Luis Daniel Muñiz Cortés (born July 7, 1974) is a Puerto Rican politician and senator. He has been a member of the Senate of Puerto Rico since 2004.

==Early years and studies==

Luis Daniel Muñiz was born July 7, 1974, on Moca, Puerto Rico. He studied elementary and high school in the city of Moca. In 1999, he started studying at the Interamerican University of Puerto Rico Aguadilla Campus, where he received his bachelor's degree in secondary education with a major in history and social studies. Muñiz then went on to study at Holyoke Community College in Holyoke, Massachusetts. He then finished his master's degree in administration and supervision from Phoenix University.

==Professional career==

Muñiz has worked for the Department of Family of the Government of Puerto Rico. He also worked as a history teacher for the Puerto Rico Department of Education and as service coordinator for the Puerto Rico House of Representatives on his district.

==Political career==

In 1994, Muñiz was president of the PNP Youth in Moca. Two years later, he served as regional director of the youth of his party in the West. In 1998, he was appointed as regional director of public services.

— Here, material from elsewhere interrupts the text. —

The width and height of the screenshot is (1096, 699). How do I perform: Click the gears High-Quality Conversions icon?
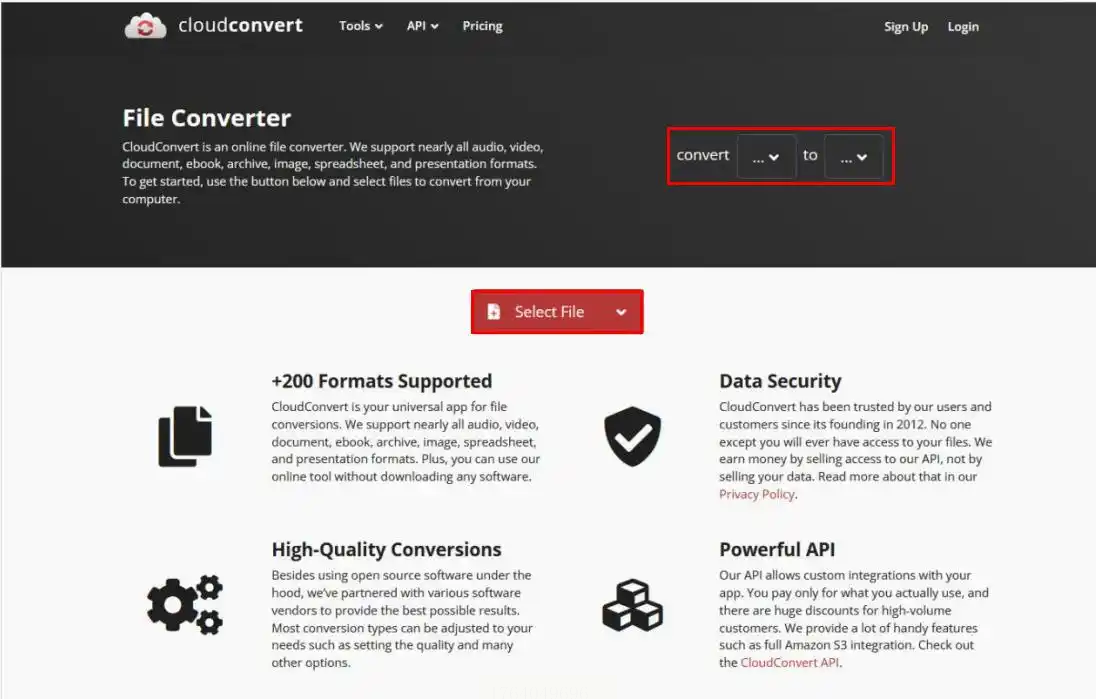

In 2004, Muñiz was elected to the Senate of Puerto Rico for the District of Mayagüez at the 2004 general elections. He was the candidate with most votes for the position in that district. During that first term, he presided the Ethics Commission of the Senate, as well as the Jury Commission.

After winning the 2008 PNP primary, Muñiz was reelected at the 2008 general elections. He currently presides over the West Region Commission and the Joint Commission on Internships. He is also Vice-president of the Commissions of Education, Consumer Affairs, and Human Resources, among others.

In August 2011, Muñiz expressed interest in the position of Alternate Speaker. Senator Larry Seilhamer, the Alternate Speaker, had resigned to fill in Roberto Arango's position of Majority Speaker, leaving a vacant open.

Muñiz ran again for Senator in the 2012 general elections, but lost to the candidates of the Popular Democratic Party (PPD).